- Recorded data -
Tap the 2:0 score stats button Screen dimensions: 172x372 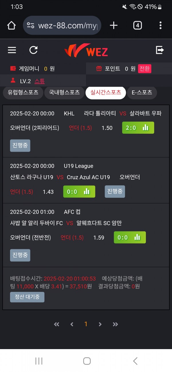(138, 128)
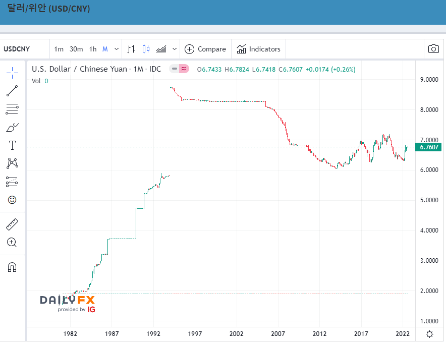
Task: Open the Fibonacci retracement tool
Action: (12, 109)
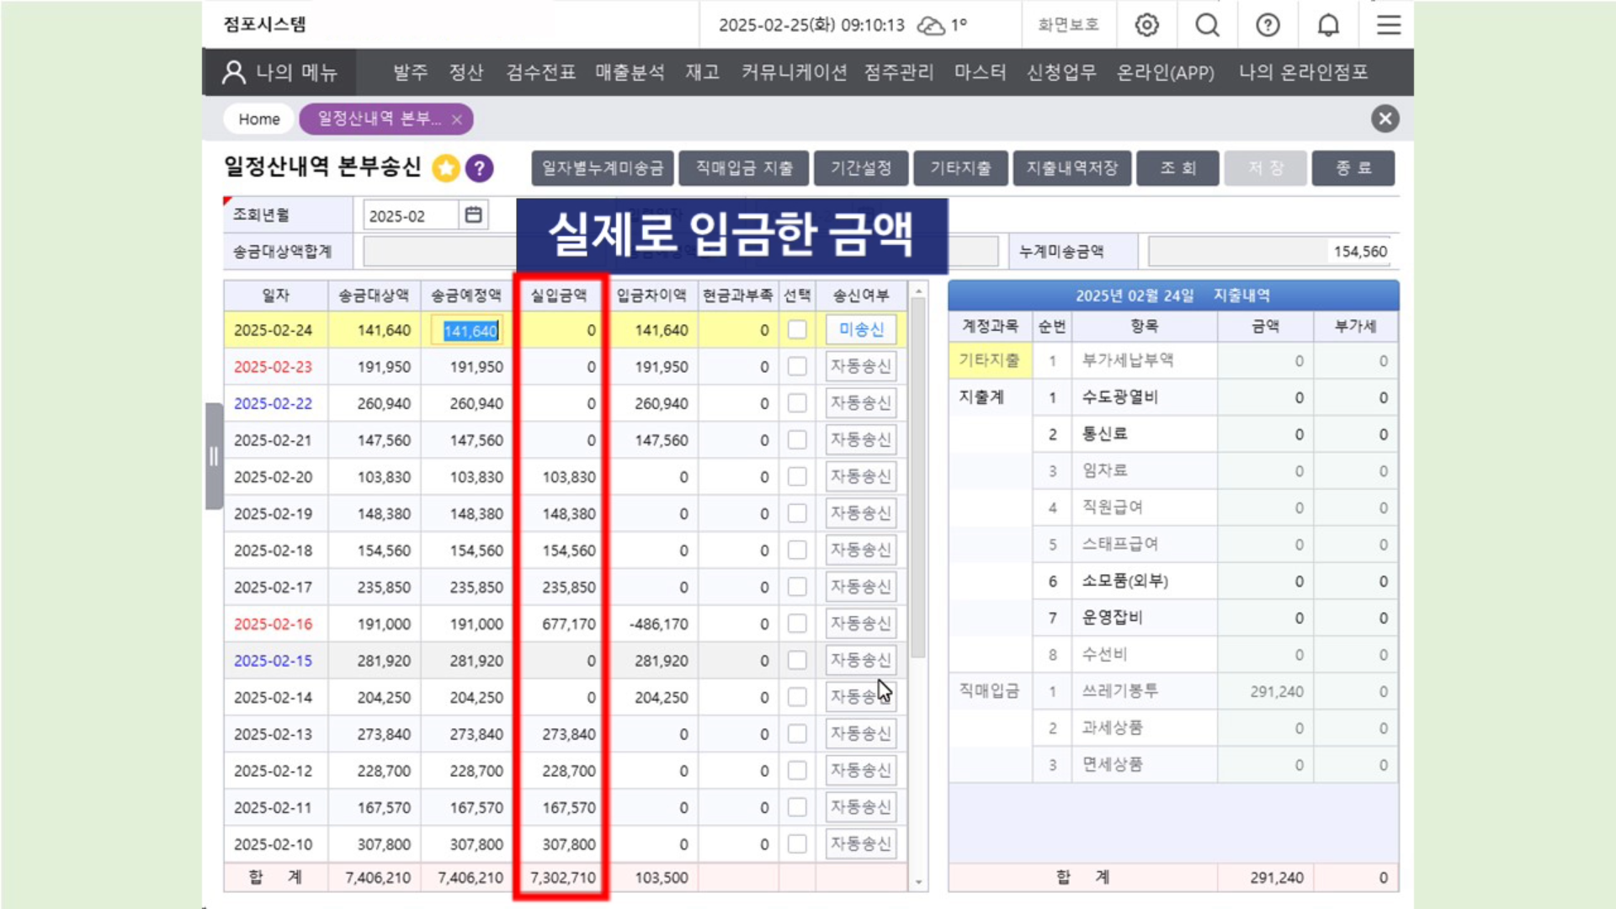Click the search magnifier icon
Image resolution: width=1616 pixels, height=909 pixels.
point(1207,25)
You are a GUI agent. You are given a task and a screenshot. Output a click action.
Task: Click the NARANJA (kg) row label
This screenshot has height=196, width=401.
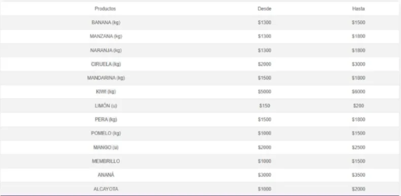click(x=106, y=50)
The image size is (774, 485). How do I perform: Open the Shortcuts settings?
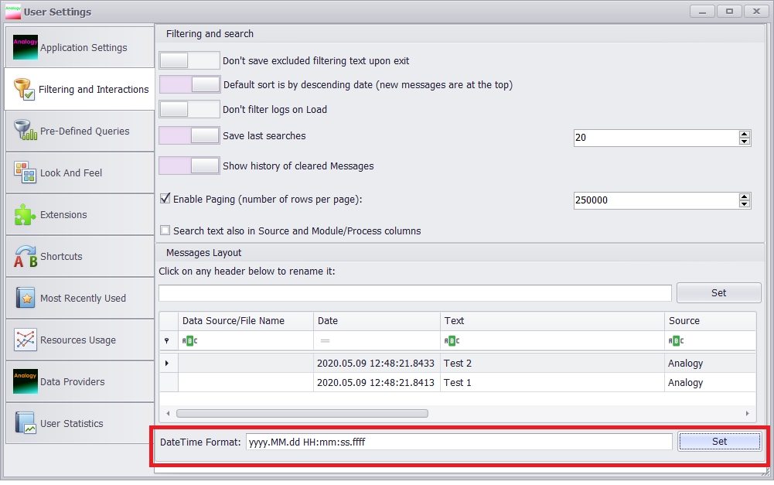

- Work to be completed -
Add 20 to every coordinate in the answers and write out again all the entries from the line containing "You are a GUI" through the end of the entries, including the requests. Leave the pictures out of your answer.

- In response -
You are a GUI agent. You are given a task and a screenshot. Output a click action.
Task: Click the NARANJA (kg) row label
This screenshot has height=196, width=401.
click(x=126, y=70)
The image size is (774, 485). How do I perform: Open the Shortcuts settings?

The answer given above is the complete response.